(Dataset entries)
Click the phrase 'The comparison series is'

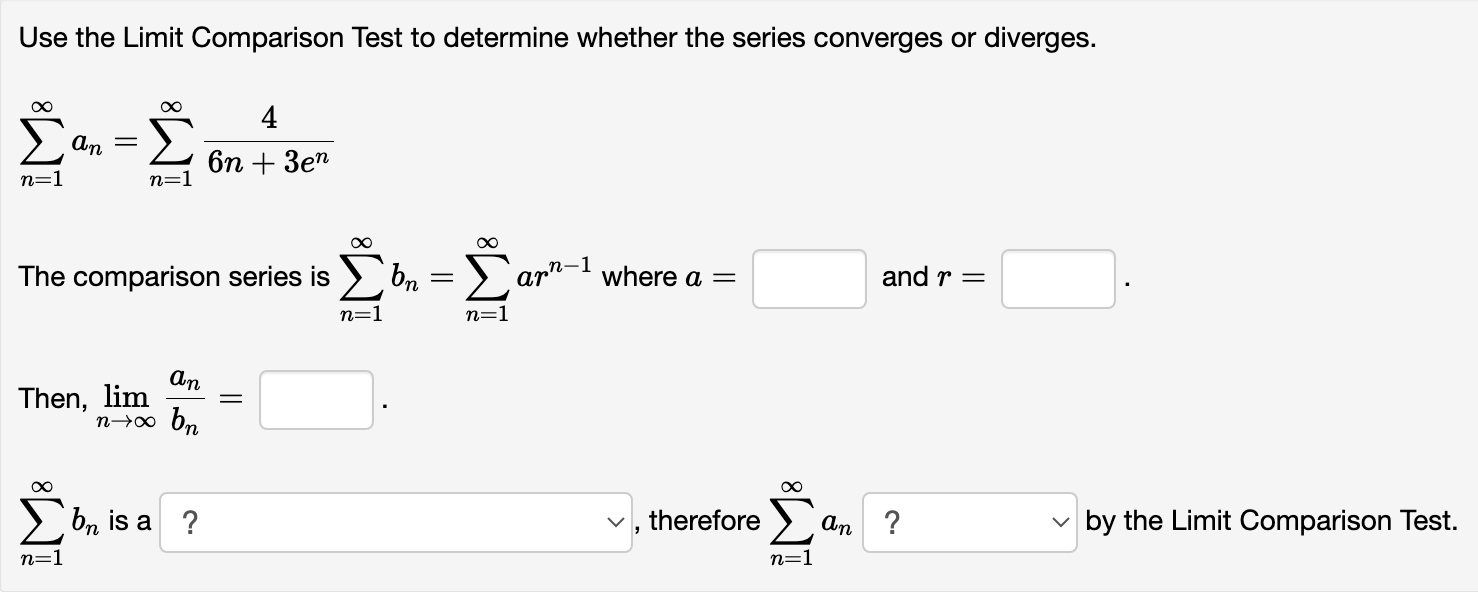pos(173,277)
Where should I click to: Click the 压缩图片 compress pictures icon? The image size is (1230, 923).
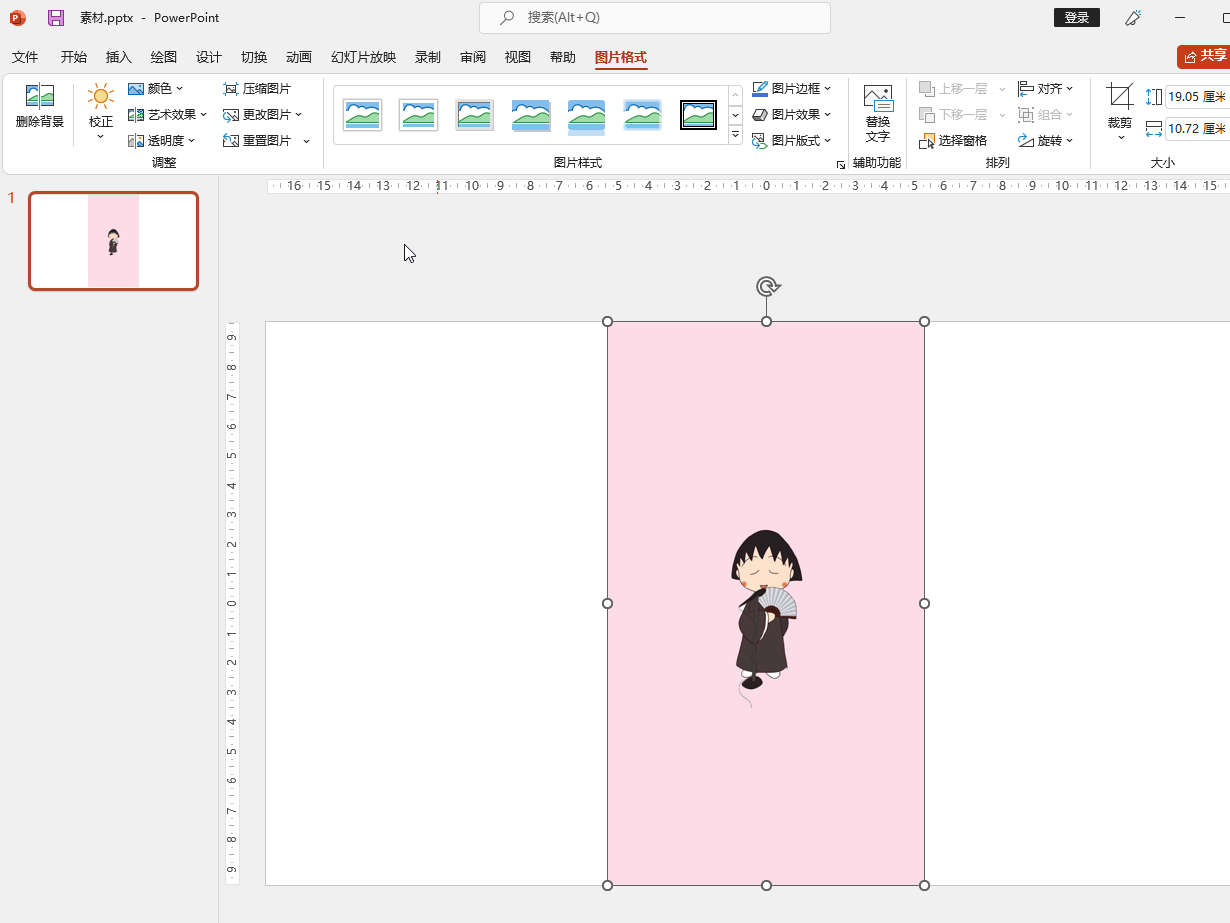click(x=231, y=89)
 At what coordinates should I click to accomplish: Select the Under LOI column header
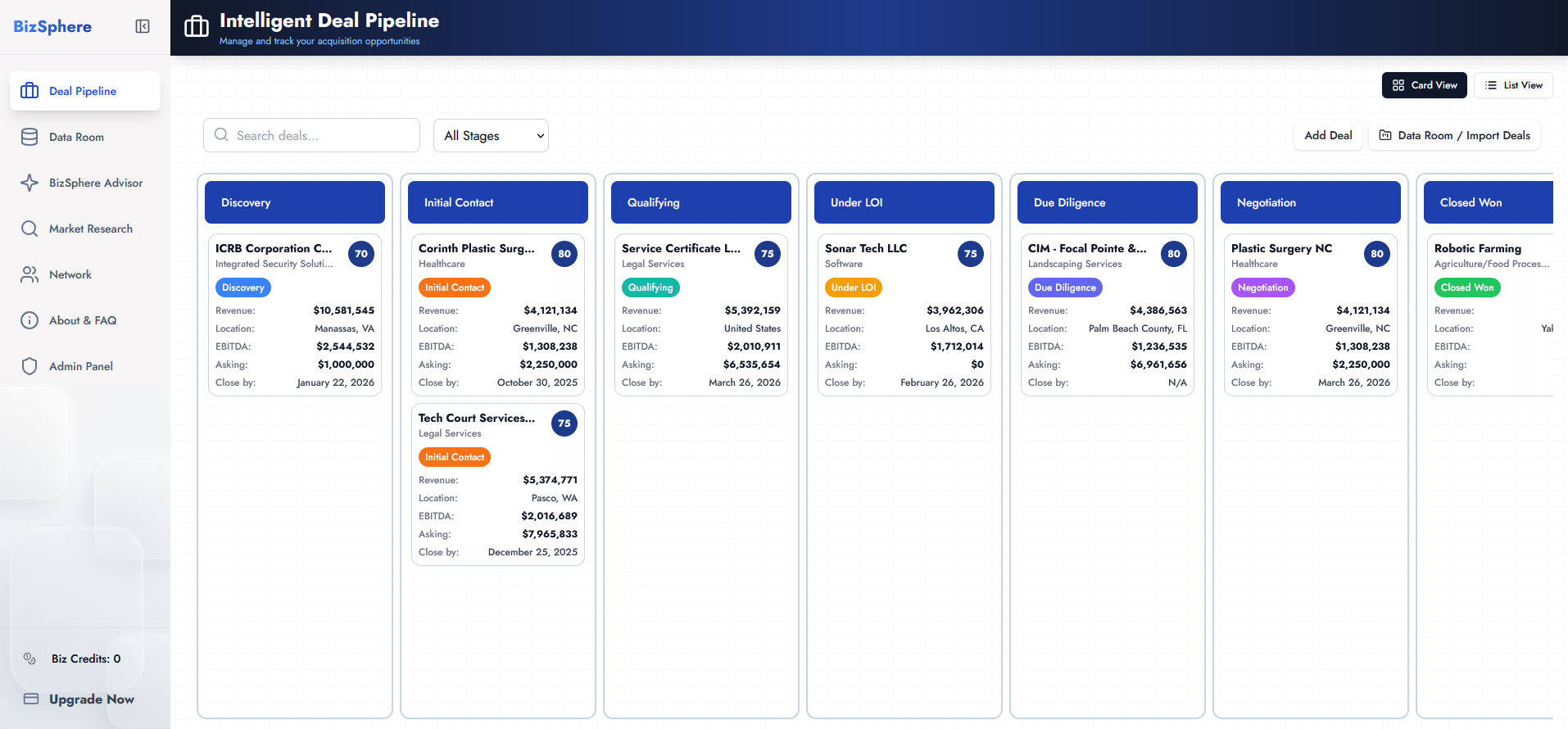(904, 202)
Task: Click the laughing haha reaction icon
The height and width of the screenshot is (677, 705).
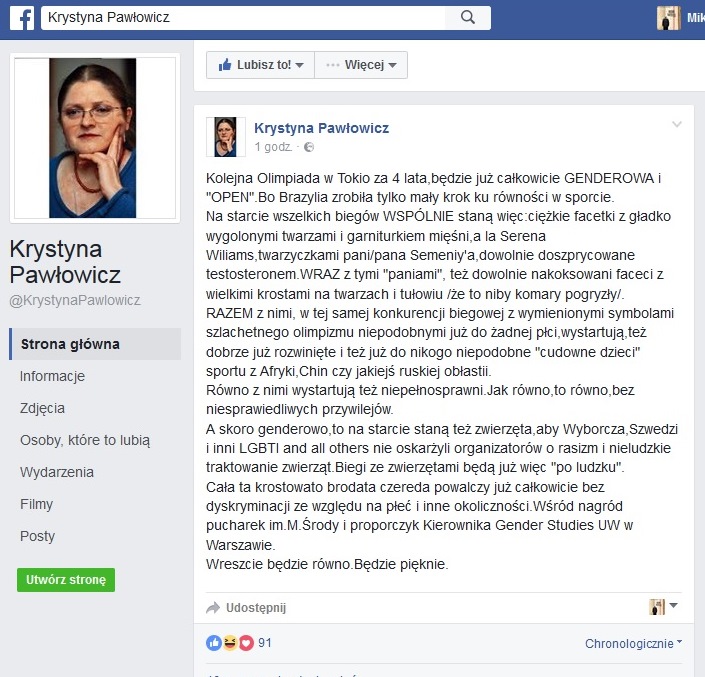Action: pyautogui.click(x=230, y=643)
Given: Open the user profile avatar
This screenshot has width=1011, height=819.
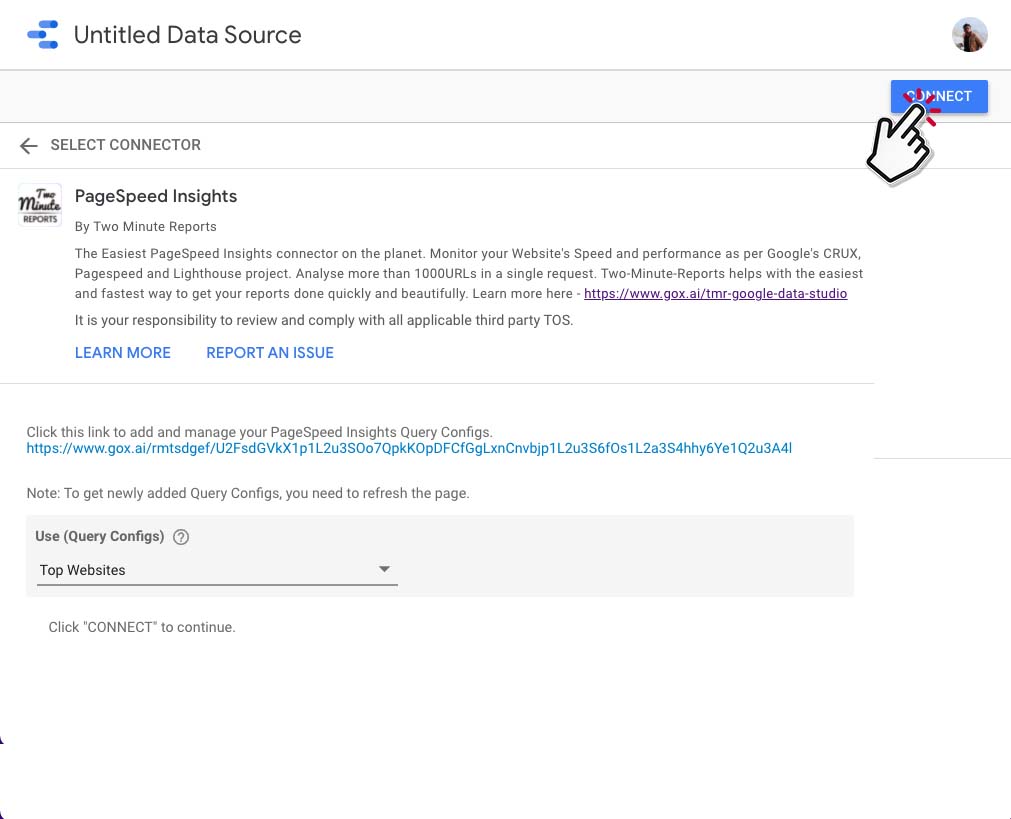Looking at the screenshot, I should 970,35.
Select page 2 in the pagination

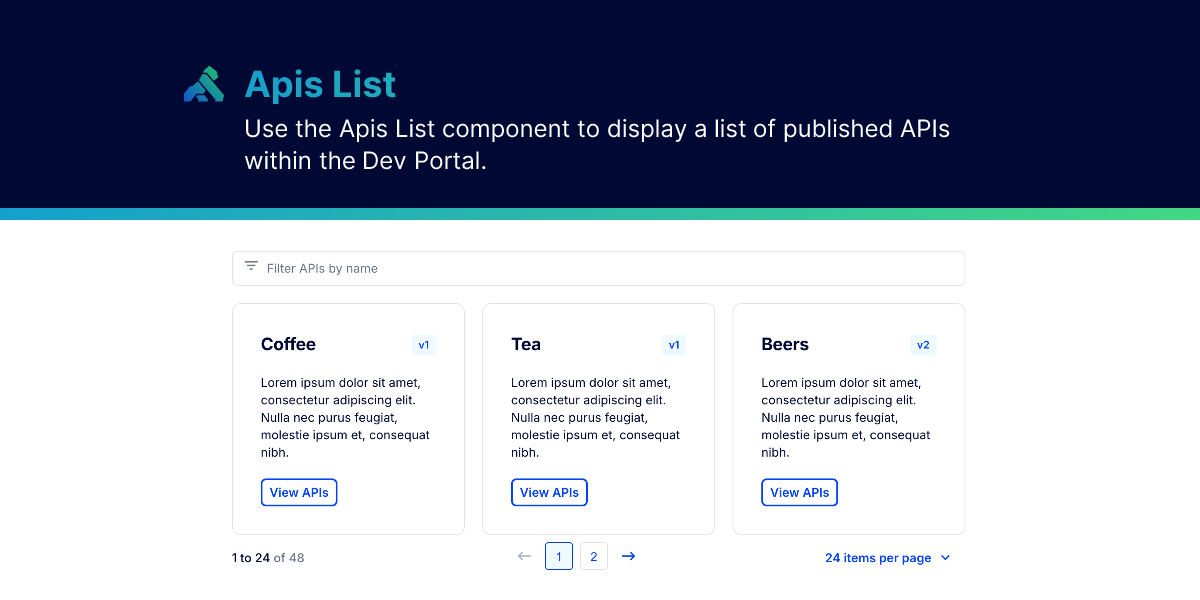[x=594, y=556]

> WORK ITEM
Please reproduce the lines above from the one containing "Task: Click the laughing haha reaction icon" through the final line, exactly and inclusively, leaving out each picture.

> SOLUTION TO THE EXERCISE
Task: Click the laughing haha reaction icon
The height and width of the screenshot is (677, 705).
Action: pyautogui.click(x=230, y=643)
Given: Open the user profile avatar
This screenshot has width=1011, height=819.
Looking at the screenshot, I should 970,35.
Select page 2 in the pagination

[x=594, y=556]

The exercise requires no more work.